● **Ausgewählter Textauszug**
Bagdad/Washington. .

Seit Wochen verschärft sich im Schatten des Bürgerkriegs in Syrien die Sicherheitslage im benachbarten Irak. In den vergangenen zwei Wochen starben dort bei Bombenanschlägen und heftigen Kämpfen zwischen sunnitischen Aufständischen und dem schiitisch dominierten Militär über 200 Menschen. Der April war mit 712 Toten nach Zählung der Vereinten Nationen der blutigste Monat im Irak seit fünf Jahren. Der deutsche UN-Sonderbeauftragte Martin Kobler sieht das Land an einer „Wegscheide ins Unbekannte“. Und in den USA wächst die Angst, dass Amerika das Land womöglich zu früh verlassen haben könnte.

● **Ausgewählte Auflistung**
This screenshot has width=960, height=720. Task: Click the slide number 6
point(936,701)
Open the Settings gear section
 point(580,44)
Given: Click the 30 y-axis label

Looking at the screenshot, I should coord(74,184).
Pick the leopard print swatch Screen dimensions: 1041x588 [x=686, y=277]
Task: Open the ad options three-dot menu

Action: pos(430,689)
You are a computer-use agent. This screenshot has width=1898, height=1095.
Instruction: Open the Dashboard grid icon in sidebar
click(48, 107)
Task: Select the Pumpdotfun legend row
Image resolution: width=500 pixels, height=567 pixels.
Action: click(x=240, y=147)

● **Aufgabenliste**
a) Liste alle Zahlenangaben aus dem Text über die Lage im Irak auf, jeweils zusammen mit dem Wort, auf das sie sich beziehen.
b) Führe den Text über die Lage im Irak im Anschluss an seinen letzten Satz weiter.

● **Lösungen**
a) zwei Wochen; über 200 Menschen; 712 Tote; fünf Jahre

b)
Ryan Crocker war von 2007 bis 2009 Amerikas Botschafter in Bagdad. In einem Wortbeitrag zum wieder aufgeflammten Religionskrieg im Zweistromland in der „Washington Post“ skizziert er die Sorge, dass die Gewalt zwischen den zentralen Religionsgemeinschaften – den Schiiten und den Sunniten – wieder die Horrorzahlen von 2006 erreichen könnte, als Monat für Monat bis zu 3000 Menschen dem innerislamischen Kampf um die reine Lehre zum Opfer fielen. Dass sich der Machtkampf im Irak mit den blutigen Auseinandersetzungen im Nachbarland Syrien vermischt, könne zudem zu einem Flächenbrand führen.

Um ihn zu vermeiden, verlangt Crocker von der Regierung Obama eine massive diplomatische Offensive. Sprich: Druck auf Nuri al-Maliki. Iraks seit 2006 amtierender Regierungschef, ein Schiit, ist seit vergangenem Dezember Adressat von Massenprotesten vor allem sunnitischer Demonstranten. Sie kritisieren seinen autoritären Führungsstil und beklagen, dass die sunnitische Minderheit politisch von der schiitischen Mehrheit an den Katzentisch verbannt ist.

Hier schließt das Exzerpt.